Louden hit the course Monday, not to play a round -- that doesn't happen nearly often enough for the scratch golfer.

He had to double-check the yardage book, ensure the markers are correct and check out the nuances to have a clear idea for yesterday's practice round.

Of course, you have to ask whether he has to be more a voice of reason so his player doesn't pull a Tin Cup, or a cheerleader?

"It depends on the player," Louden said. "Wendy is very confident in her abilities. She's like any player who gets down and needs a pick me up, but she's confident in what she can do. She's shown me a thing or two. When she says, 'Watch this,' I know it's going to be a good shot."

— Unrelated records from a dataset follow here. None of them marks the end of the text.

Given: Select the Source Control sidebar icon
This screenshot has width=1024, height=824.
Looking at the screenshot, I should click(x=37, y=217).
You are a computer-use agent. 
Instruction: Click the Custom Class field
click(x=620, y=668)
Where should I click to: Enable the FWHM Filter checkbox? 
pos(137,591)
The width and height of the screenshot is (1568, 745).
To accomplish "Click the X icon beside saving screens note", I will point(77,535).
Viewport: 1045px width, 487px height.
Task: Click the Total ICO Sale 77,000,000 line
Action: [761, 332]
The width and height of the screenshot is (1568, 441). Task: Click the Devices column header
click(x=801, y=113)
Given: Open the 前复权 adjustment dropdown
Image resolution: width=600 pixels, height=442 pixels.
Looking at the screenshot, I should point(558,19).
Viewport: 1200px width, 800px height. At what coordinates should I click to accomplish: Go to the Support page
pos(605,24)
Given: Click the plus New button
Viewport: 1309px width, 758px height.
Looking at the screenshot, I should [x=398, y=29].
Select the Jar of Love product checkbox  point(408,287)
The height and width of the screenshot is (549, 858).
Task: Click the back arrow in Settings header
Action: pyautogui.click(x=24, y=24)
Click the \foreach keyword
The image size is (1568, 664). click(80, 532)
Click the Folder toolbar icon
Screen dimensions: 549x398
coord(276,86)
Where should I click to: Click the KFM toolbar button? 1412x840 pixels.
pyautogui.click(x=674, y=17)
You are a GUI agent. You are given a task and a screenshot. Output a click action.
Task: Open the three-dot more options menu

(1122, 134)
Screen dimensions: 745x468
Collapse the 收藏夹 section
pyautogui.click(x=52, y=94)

A caddy's pay generally involves a weekly salary, plus 5% of the earnings if they make the cut, 7% for a top-10 finish and 10% for a win.

For Louden, the lure is to be with his family -- he and his wife have a 16-month-old son, Luke.

Even if it means carrying a bag -- which was light yesterday because there was no need for rain gear or an umbrella -- that can weigh about 50 lb. when everything is in it.

"When the player's making birdies, it's light," he said. "When they're making bogeys, it gets heavier."